1839 Explorer Charles Heaphy sees Lake Wairarapa from a Rimutaka ridge.
1840
William Deans and Ensign Abel Best are the first Europeans to trek around the coast to 'Widerup or Palliser Bay'. Robert Stokes crosses the Rimutaka Range in 1841 and Charles Kettle travels through the Manawatu Gorge and down through the Wairarapa in 1842.
1840 6 Feb, New Zealand’s founding document ‘The Treaty of Waitangi’, is signed.

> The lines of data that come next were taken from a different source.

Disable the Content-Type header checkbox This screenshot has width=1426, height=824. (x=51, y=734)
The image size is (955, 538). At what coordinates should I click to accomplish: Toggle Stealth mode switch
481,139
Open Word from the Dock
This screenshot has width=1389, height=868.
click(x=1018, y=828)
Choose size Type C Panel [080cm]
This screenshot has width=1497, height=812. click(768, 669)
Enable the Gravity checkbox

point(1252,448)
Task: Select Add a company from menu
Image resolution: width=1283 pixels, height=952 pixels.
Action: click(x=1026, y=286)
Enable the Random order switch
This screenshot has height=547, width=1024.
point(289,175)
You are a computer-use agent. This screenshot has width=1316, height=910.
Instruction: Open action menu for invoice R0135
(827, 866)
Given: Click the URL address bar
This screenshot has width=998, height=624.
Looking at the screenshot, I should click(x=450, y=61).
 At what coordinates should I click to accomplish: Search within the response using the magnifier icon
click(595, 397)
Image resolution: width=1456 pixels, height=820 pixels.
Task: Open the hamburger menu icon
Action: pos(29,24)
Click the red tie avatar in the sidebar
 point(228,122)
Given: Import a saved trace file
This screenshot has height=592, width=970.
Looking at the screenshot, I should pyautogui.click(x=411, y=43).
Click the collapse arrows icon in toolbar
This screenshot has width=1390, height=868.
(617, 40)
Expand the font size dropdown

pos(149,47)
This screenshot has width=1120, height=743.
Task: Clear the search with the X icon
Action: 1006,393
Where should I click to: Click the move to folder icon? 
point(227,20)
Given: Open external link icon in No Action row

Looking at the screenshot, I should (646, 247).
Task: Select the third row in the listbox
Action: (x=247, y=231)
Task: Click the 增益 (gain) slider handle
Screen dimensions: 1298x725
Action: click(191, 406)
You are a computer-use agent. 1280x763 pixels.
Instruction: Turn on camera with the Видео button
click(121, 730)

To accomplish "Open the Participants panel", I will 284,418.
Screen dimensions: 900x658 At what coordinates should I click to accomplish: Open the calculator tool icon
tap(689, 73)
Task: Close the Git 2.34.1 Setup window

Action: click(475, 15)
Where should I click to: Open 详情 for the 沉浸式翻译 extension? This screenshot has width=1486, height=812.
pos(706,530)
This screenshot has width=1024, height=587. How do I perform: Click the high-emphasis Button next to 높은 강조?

1841 ‘Te Heke o nga Rangatira’, a peace treaty between the Wairarapa rangatira Tutepakihirangi and the occupying Te Atiawa rangatira Te Wharepouri sees the return of the local iwi to their homelands. At the same time the first New Zealand Company settlers, attracted by extravagant promises of work and a chance to buy land, arrived at Port Nicholson (Wellington) and began casting their eyes over the broad Wairarapa valley, assessing its potential as pastoral lands for their herds of sheep.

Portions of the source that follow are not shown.